[Entries on where items are located]
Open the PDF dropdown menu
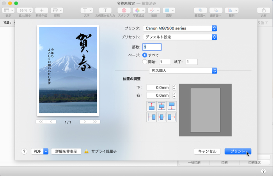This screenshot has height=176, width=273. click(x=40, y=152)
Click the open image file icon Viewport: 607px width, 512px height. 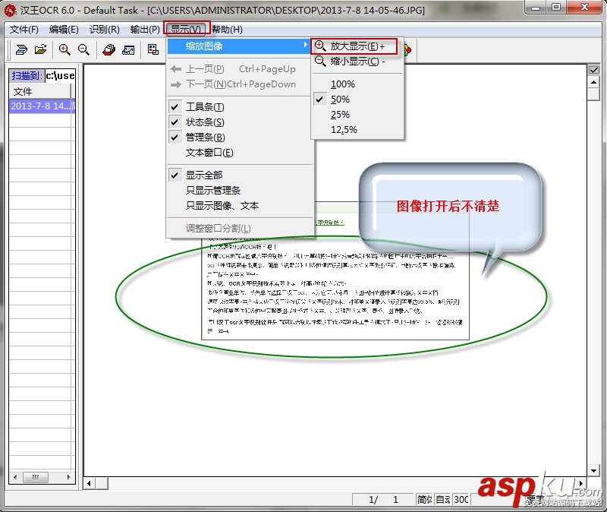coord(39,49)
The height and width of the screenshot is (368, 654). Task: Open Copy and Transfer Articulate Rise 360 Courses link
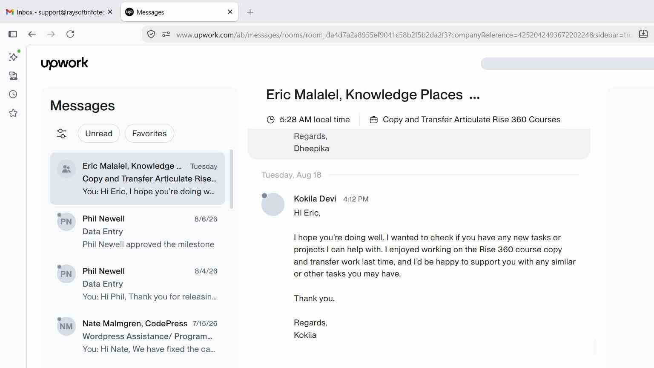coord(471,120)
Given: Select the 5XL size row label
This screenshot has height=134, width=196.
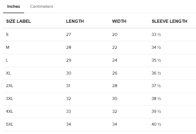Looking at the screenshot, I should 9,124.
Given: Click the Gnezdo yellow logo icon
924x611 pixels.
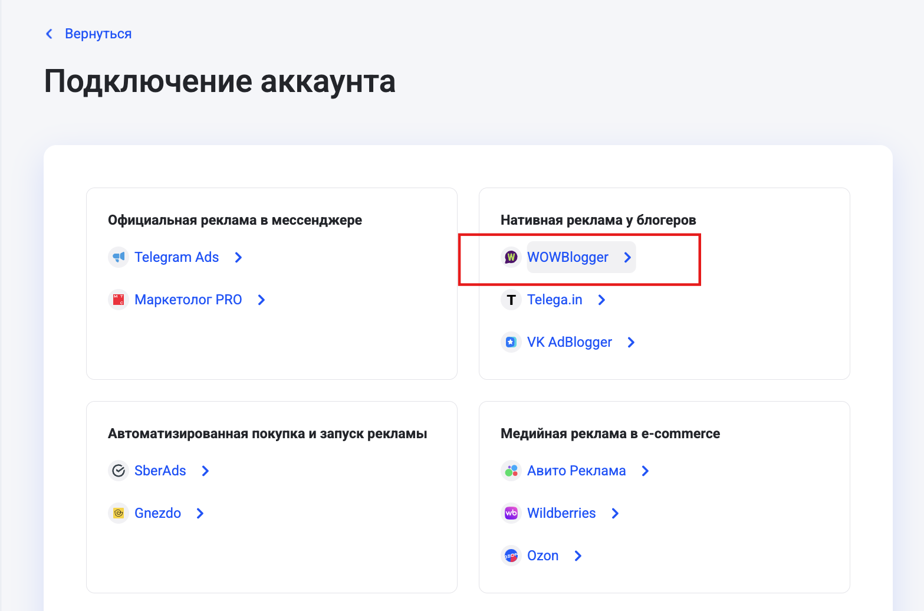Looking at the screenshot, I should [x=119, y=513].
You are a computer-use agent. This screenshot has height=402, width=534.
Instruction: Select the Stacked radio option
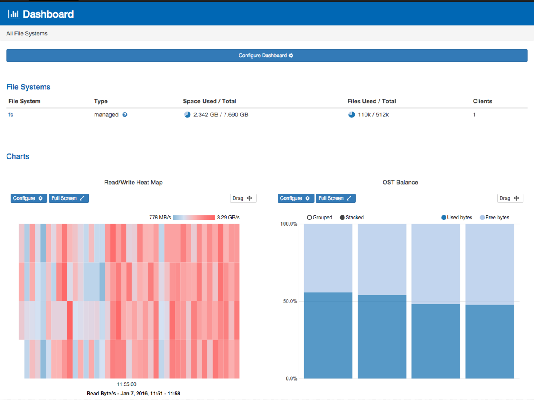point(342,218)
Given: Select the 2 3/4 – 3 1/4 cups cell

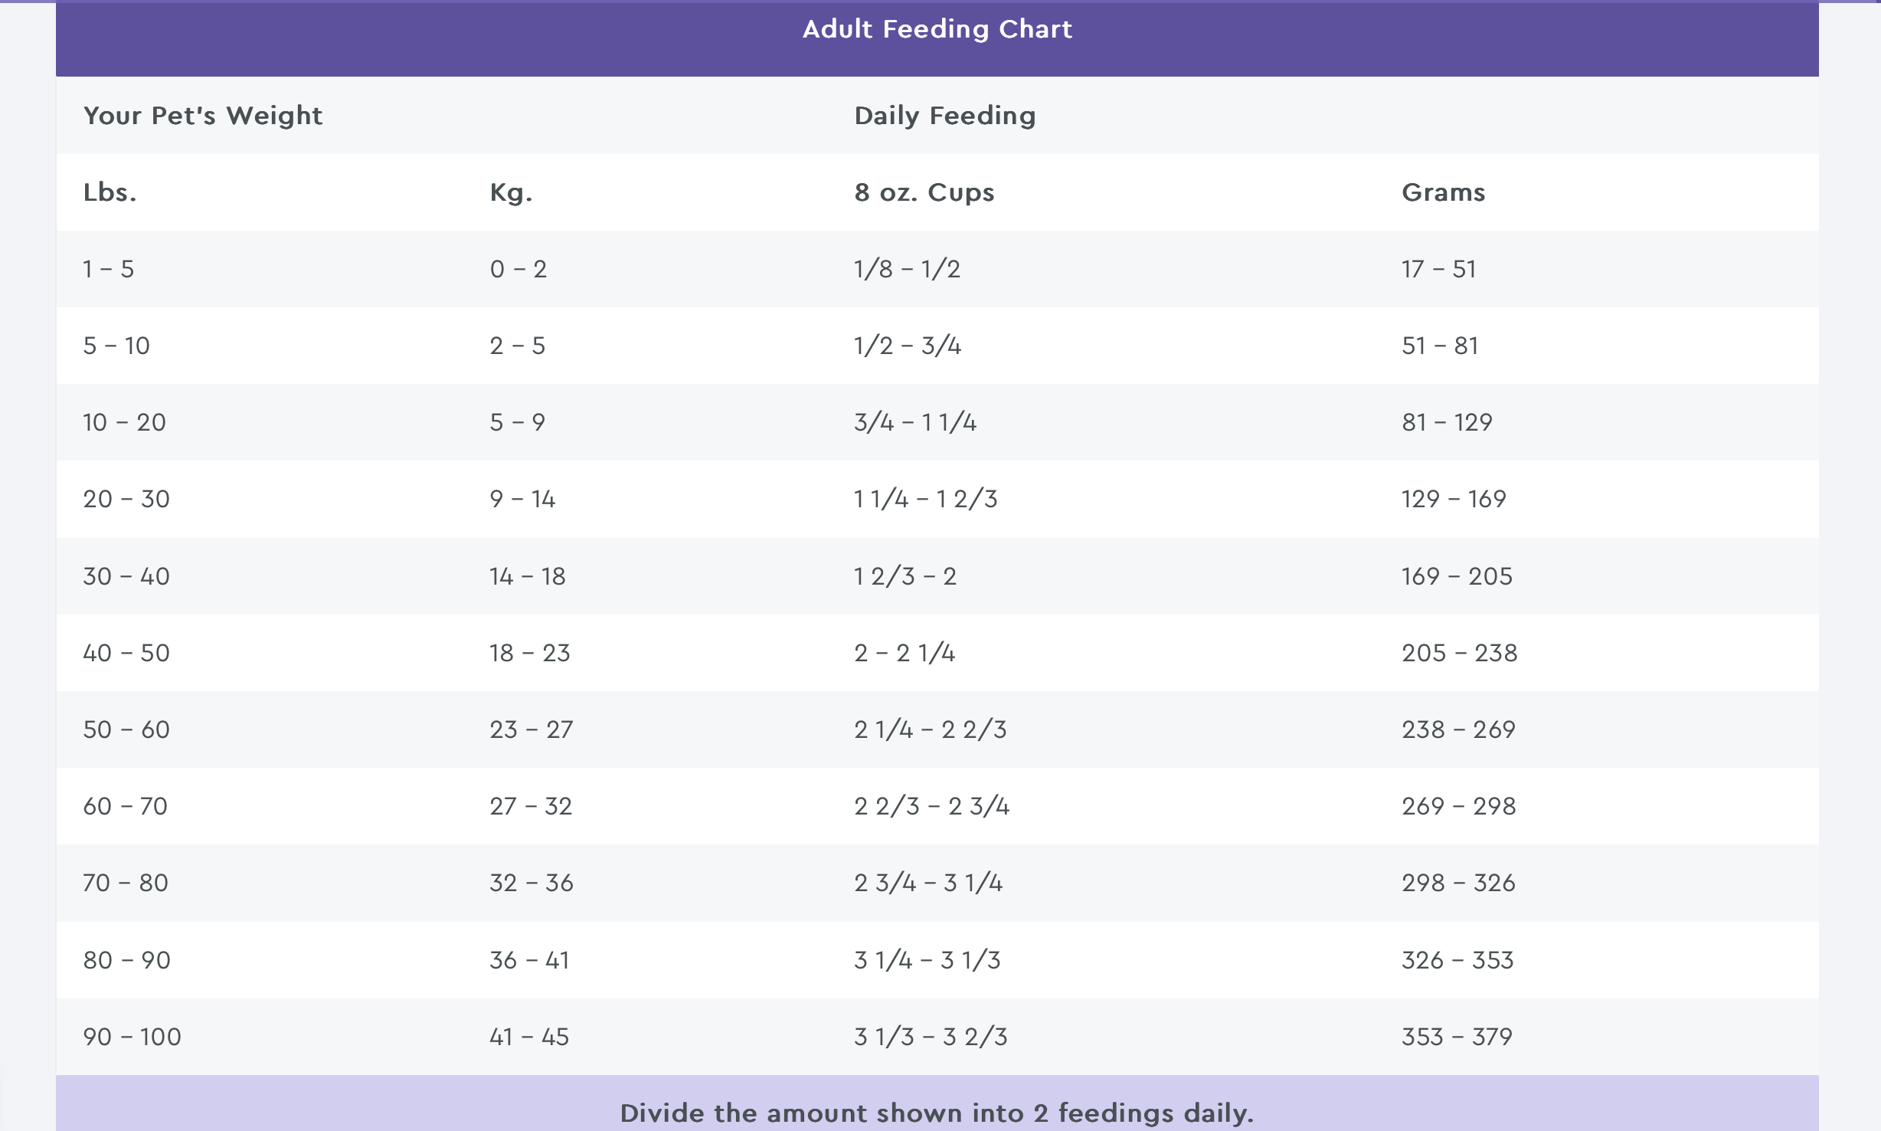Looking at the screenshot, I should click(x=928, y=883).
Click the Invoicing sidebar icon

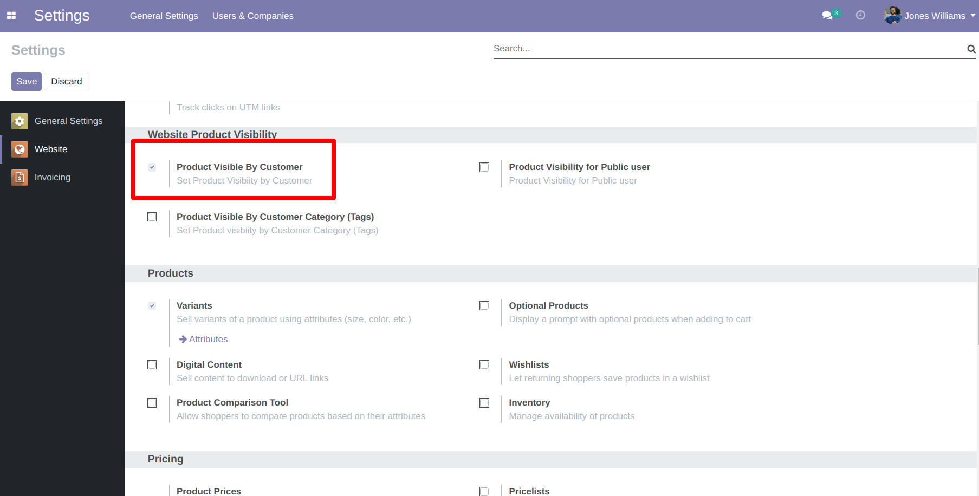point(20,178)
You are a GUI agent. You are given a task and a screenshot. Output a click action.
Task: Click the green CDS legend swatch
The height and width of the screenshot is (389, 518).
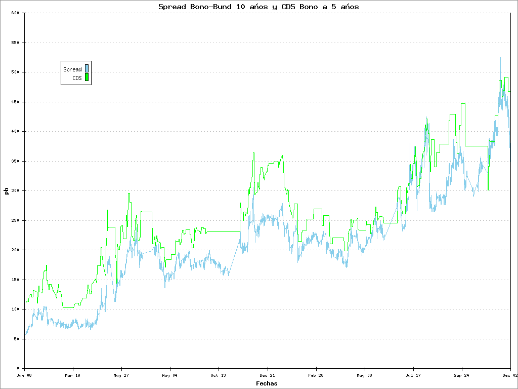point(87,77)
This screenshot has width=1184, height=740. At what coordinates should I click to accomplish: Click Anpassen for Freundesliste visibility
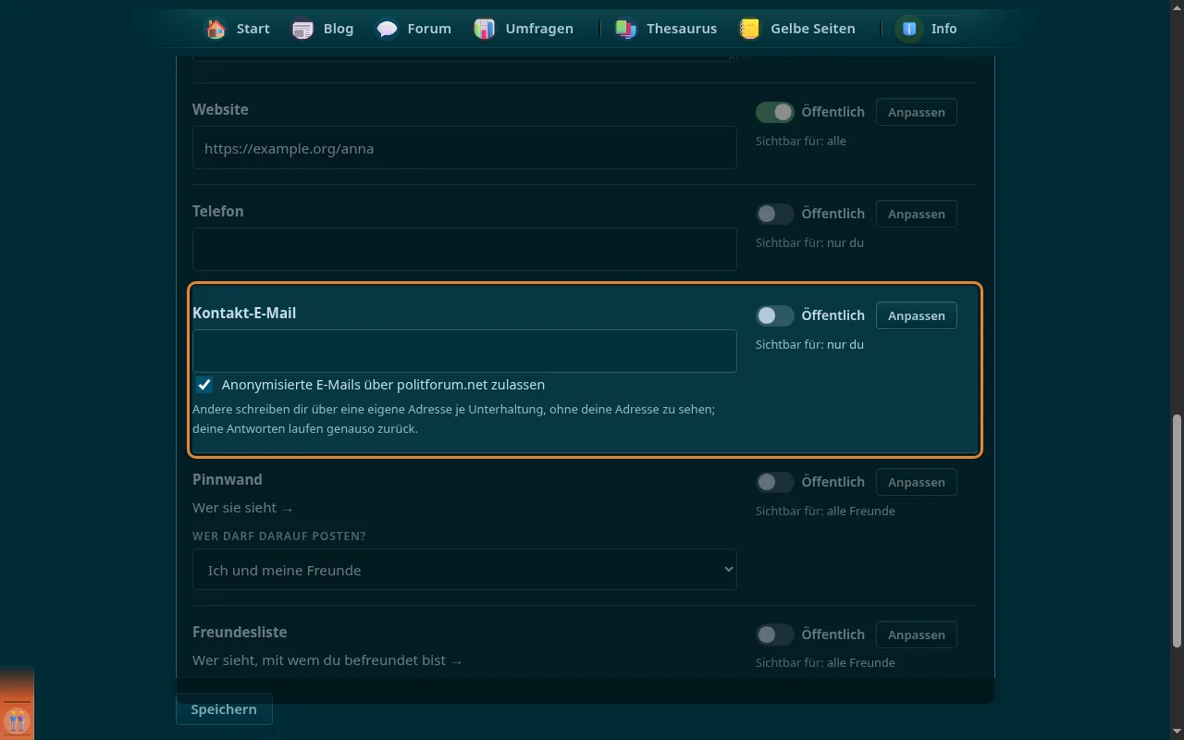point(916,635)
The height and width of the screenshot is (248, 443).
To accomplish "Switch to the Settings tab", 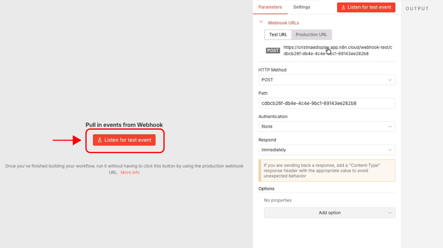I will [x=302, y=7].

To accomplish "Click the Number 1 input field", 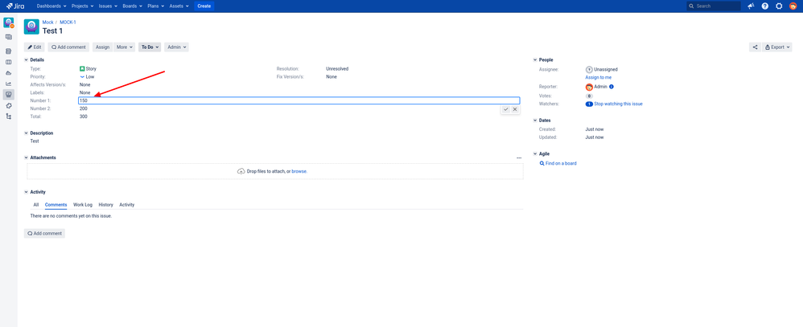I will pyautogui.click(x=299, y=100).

▸ **GIVEN TASK**
Reproduce word for word everything from the line containing "Given: Click the Gnezdo yellow logo icon" down to the line containing "point(342,218)", leaving out the pictures.

▸ **OUTPUT OF THE EXERCISE**
Given: Click the Gnezdo yellow logo icon
924x611 pixels.
Looking at the screenshot, I should [x=119, y=513].
You are a computer-use agent. This screenshot has height=402, width=534.
Instruction: Select the Stacked radio option
point(342,218)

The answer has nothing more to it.